4. Crawl rate is set to “Recommended” – I fear touching this value.
5. We have the allocated 15 parameter handling rules set. We use canonicalized metas as well.
Questions: 1 & 2
You’re basically asking if G Bot first recognize the data from the XML feed? Or is it independent? Is spoon feeding happened for real? I suspect there’s a correlation but our data doesn’t give enough to prove either way.
Question 3
YES! I it’s a good point! What do the sitemaps in Google do for us these days? Before the sitemap xml scan, we had traditional spidering? Ask yourself, technically are you penalized for not having a sitemap? I don’t’ think so.… none the less, I don’t have the guts to risk pulling off my sitemaps.
Question 4
I would also like to validate our process for counting indexed sites on Google. I don’t think there is a real easy way. We count the total indexed XMLs, but we do a random test to validate their feed data. I can’t go through 520 sitemaps manually. Any other thoughts?
My Conclusion
I think the sitemap is more complicated when dealing with larger dynamic websites. Past a certain point Google doesn’t care… Based on our issues I bet there’s similar organic traffic correlation issues with BASE as well. But hey, that’s another conversation.
Right. I’m going to try an experiment with our site map structure. Basically rewrite our XML feed to accommodate these 3 options based on our product catalog:
Option 1 – Mixed Tiers
Option 2 – Hierarchy Based
Option 3 – Treasure Map Based
And I'll get back to you with some results.
More specifics on sites we manage content for:
Main site:
121,140 total urls in 8 total sitemaps - 12,550 indexed = 10%
maps 1 & 2 = unique health conditions and ingredient pages 4,375 urls 1,290 indexed
static cold fusion pages woven into site navigation based on relevancy to pages.
map 3 = subcategory pages 2,128 urls 1,592 indexed
static cold fusion pages woven into site navigation based on relevancy to pages.

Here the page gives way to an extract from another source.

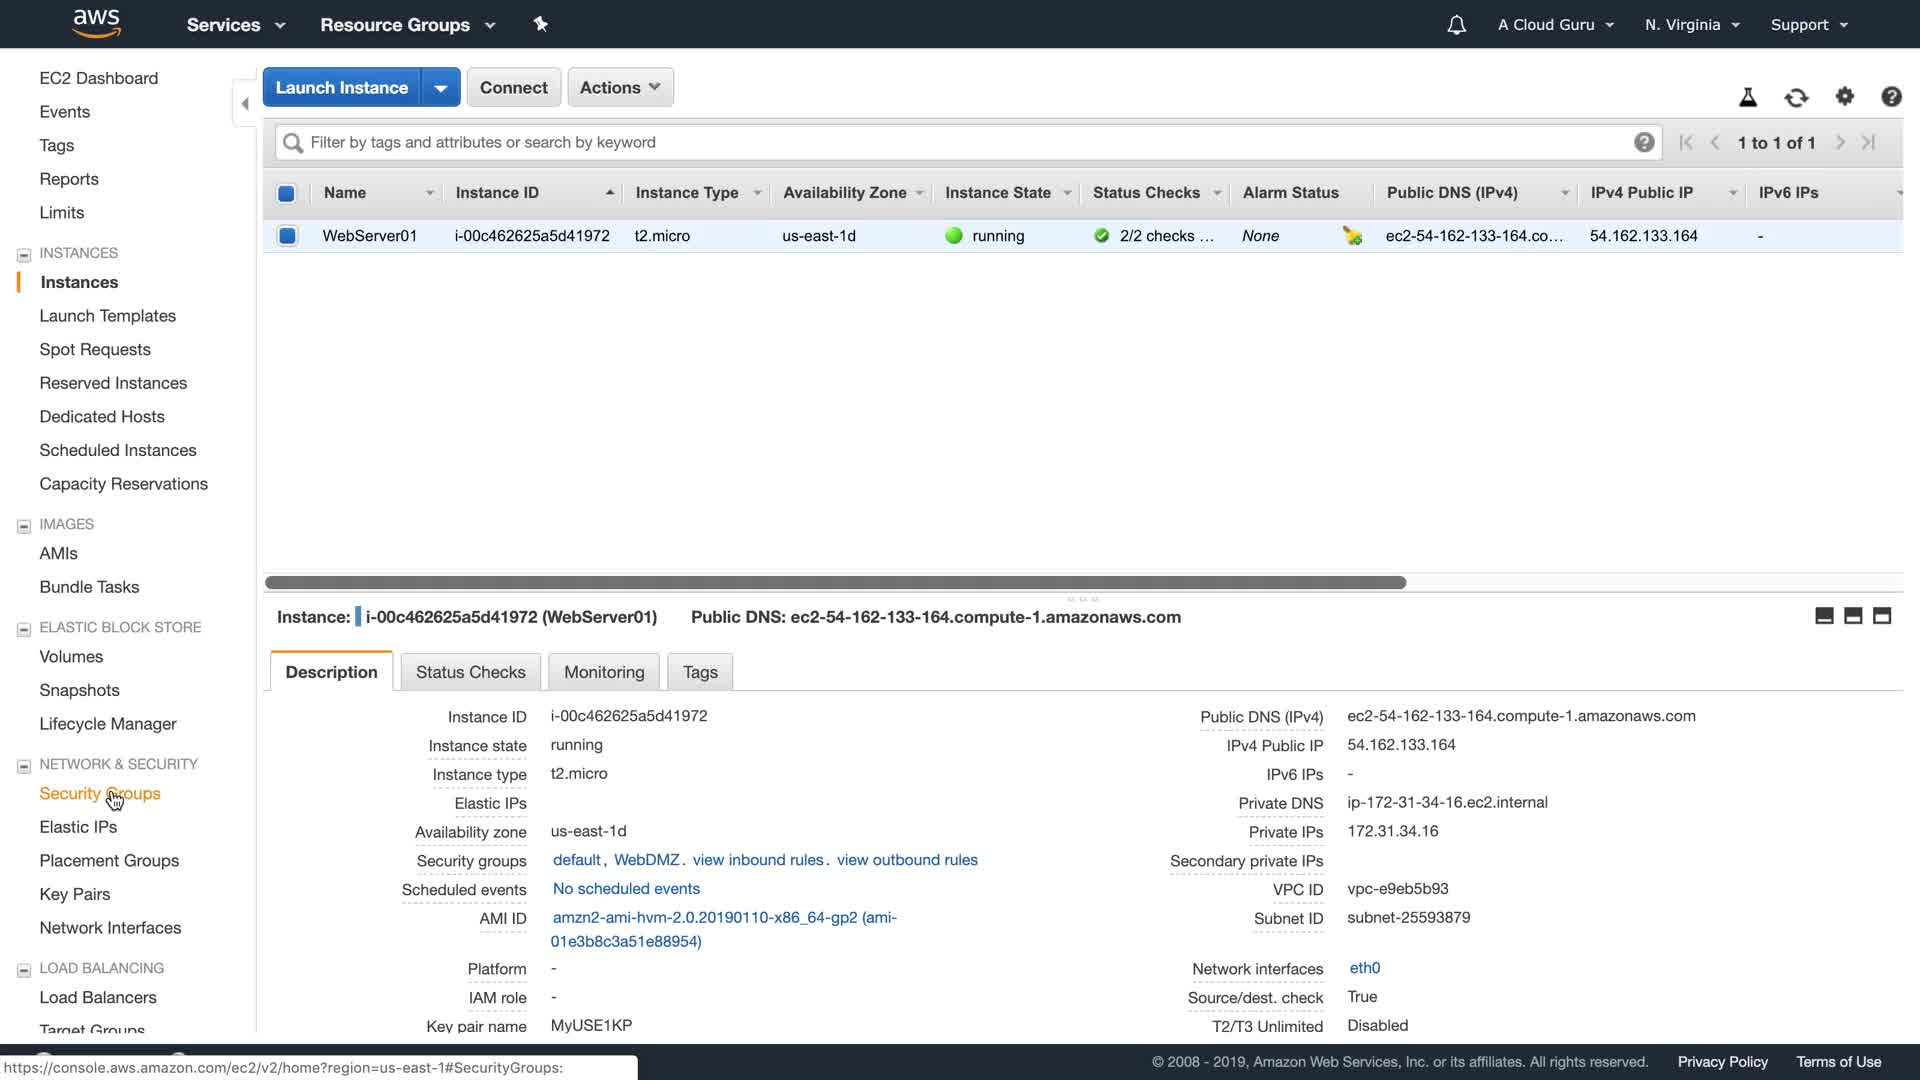Switch to the Status Checks tab
The image size is (1920, 1080).
(470, 672)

map 4 = sku level product pages 14,068 urls 9,127 indexed
(according to G-sitemap data, can only find 4,060 when using site: operator)
static cold fusion pages with links to other relevant content
maps 5, 6 & 7 = relevant mix product pages 100,200 urls 170 indexed
(dynamic .php pages interlinked to relevant product pages)

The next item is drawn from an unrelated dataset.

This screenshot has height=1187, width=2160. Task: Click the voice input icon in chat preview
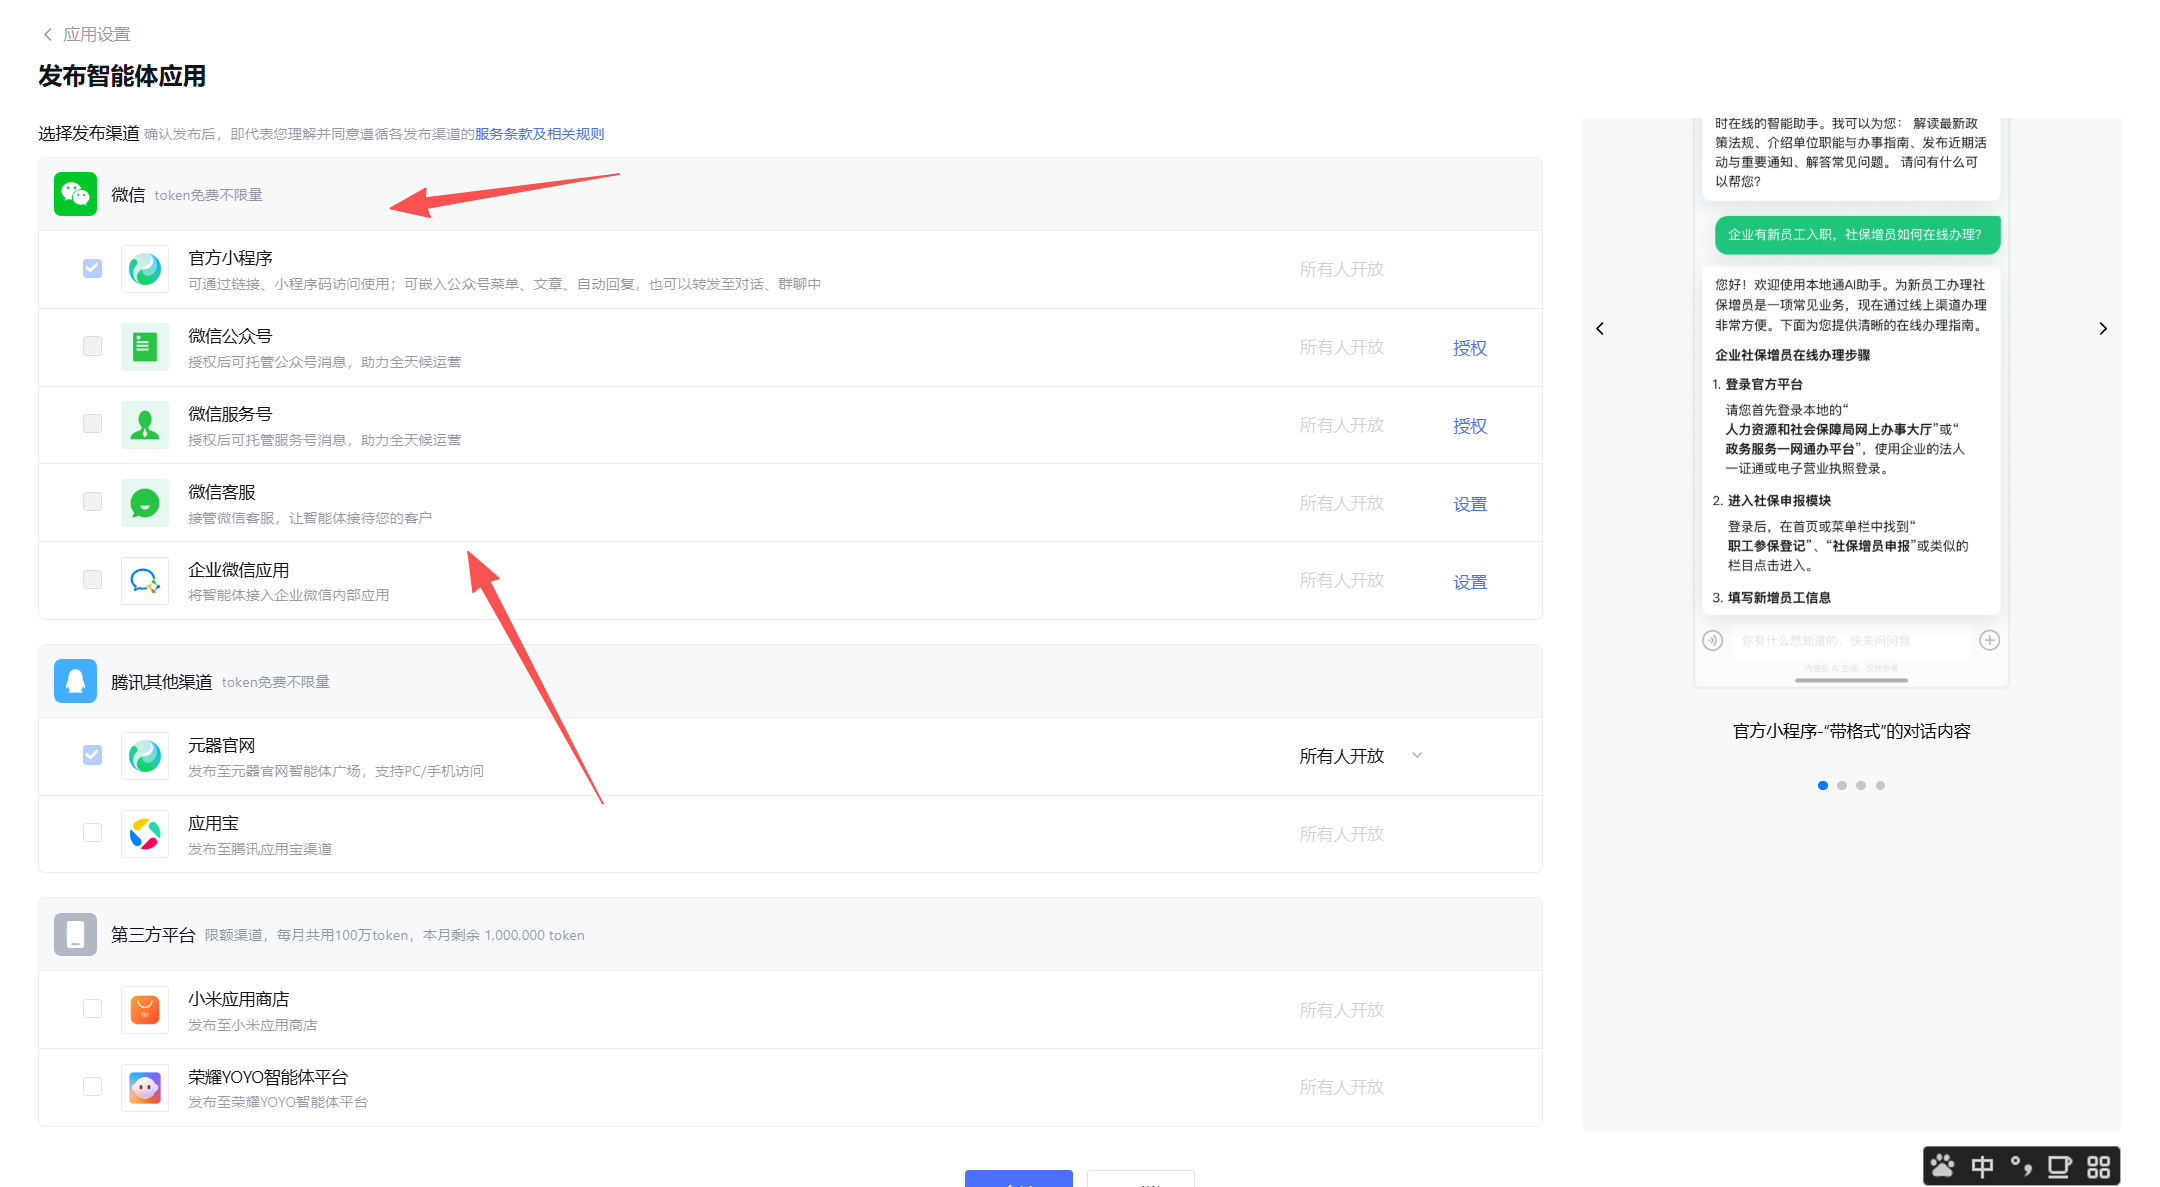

map 8 = vendor pages 412 urls 263 indexed
static cold fusion pages with relevant links
All maps are updated monthly. We had set revisit date for google at monthly, but increased that to daily to see if that would impact the indexing. Google hits them almost daily, but as yet no impact on indexing.
We know google states that having sitemaps doesn't assure the pages will be crawled or indexed, but are trying to understand why other sites with similar content and structure without the sitemaps are coming in with higher numbers for the #4 sku product type pages.
One thing that is different for the main site above (the largest that we manage content for) is that it has the 100k dynamic pages woven into the architecture. These pages have been refined recently and there was some quality issues with them, so hoping that the refinements may make a difference. The other sites don't have the internal menu with these links built in.
A few of the numbers for the sku product pages on sites without the sitemaps:
site 1 = 29,900 urls (several of the sites have more than one version of each page resulting in total exceeding the actual number available)
site 2 = 11,100 urls
site 3 = 9,730 urls
site 4 = 12,800
site 5 = 14,300
We are working on improvements to the site, such as the refinement to the relevant product mix pages, and hope this will improve our G-quality and trust profile and thus more pages get indexed. So, will continue on with the maps for now, but we are considering pulling them if things don't improve.
[edited by: Robert_Charlton at 8:59 pm (utc) on Sep. 30, 2009]
[edit reason] fixed formatting [/edit]
Also begs the question of whether g is going to index the INVENTORIES of millions of commercial websites selling the same products SANS USER BENEFICIAL ARTICLES. Just a few thoughts. We concentrate on top level entry to articles that lead to sales rather than having the obviously manufacturer cookie cutter descriptions of product rank at the search engines.